I think this is main problem with everything you're saying. The fact that Oda has gone out of his way to make sure Zoro wouldn't end up fighting people like Law, Smoker, Vergo, Joker or Burgess so we could actually see some of his limits means that we can't compare him to the unfavourably to the best fighter we have seen so far ? Because Zoro hasn't gone all out how dare we say he does worse against G4 Luffy than Joker did ? The fact that endurance doesnt matter if your body is broken. Or that  even injured Joker demonstrated greater speed, CoA and utility than Zoro ever has, or reasonably should, doesnt matter because Oda has made very sure his darling  Zoro hasn't shown his limits. 

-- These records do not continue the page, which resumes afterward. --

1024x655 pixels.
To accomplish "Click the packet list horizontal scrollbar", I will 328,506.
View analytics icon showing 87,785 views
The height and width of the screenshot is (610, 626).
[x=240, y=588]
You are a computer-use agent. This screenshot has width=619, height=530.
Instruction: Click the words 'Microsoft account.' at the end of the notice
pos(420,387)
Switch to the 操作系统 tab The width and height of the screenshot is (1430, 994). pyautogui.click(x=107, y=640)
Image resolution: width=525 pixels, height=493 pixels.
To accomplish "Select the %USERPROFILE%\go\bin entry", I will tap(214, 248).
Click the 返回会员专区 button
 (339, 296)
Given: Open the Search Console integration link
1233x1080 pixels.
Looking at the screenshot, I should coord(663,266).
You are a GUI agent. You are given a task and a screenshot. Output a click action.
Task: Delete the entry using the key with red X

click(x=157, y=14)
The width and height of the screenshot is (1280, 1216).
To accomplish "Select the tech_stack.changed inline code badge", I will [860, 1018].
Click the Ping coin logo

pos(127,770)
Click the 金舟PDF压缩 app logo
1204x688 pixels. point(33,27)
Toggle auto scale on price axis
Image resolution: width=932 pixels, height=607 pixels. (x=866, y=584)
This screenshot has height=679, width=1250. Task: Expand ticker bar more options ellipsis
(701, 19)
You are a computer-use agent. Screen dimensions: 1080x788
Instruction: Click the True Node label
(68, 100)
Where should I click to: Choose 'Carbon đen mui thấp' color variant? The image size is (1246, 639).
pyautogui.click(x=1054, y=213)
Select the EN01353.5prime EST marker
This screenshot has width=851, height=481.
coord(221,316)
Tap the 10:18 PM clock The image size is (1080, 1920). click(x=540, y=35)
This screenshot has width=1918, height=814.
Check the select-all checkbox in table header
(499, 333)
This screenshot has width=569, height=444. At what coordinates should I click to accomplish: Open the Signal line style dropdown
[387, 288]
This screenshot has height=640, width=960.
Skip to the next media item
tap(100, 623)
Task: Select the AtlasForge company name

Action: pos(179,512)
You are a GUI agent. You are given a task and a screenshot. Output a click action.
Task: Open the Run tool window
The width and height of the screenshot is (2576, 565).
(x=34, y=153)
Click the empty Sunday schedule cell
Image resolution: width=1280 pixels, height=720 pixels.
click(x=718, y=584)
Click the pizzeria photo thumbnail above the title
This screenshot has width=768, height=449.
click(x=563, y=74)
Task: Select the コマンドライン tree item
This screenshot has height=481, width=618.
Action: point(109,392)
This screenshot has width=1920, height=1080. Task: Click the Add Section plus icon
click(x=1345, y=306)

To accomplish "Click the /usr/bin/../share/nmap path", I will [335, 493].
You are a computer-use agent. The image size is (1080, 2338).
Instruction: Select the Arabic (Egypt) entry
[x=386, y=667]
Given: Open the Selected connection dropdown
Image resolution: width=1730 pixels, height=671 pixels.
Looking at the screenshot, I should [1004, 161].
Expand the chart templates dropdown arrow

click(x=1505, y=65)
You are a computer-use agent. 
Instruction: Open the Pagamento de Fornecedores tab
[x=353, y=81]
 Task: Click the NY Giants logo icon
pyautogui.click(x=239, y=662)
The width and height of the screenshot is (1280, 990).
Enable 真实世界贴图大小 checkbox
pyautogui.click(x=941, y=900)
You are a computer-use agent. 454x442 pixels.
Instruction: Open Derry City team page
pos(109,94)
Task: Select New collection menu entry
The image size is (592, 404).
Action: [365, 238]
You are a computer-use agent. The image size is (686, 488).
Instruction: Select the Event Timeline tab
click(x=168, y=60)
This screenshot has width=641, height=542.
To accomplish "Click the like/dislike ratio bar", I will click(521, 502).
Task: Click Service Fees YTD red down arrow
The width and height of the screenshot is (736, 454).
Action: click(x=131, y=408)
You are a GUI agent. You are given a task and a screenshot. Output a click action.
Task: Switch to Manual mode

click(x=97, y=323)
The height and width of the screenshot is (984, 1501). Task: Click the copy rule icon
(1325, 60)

Can you understand how retarded that sounds ? Even noted Zoro-wankers aren't making this argument.


----------



## Coruscation (May 20, 2015)

It doesn't need to do those things, it simply needs to pose a threat, forcing Luffy to be more cautious and giving Zoro greater chances of dealing damage or defending, by *doing whatever it actually does which you don't even know*. It's amazingly simple, Ashura was a huge power boost pre-ts, now Zoro has cut a mountain and outclassed a Seat without even using it. You are in absolutely no position to go claiming that Ashura would make no fucking difference in an all-out fight against Luffy. It's far more ridiculous and unlikely that it would make little to no difference than that it would make one.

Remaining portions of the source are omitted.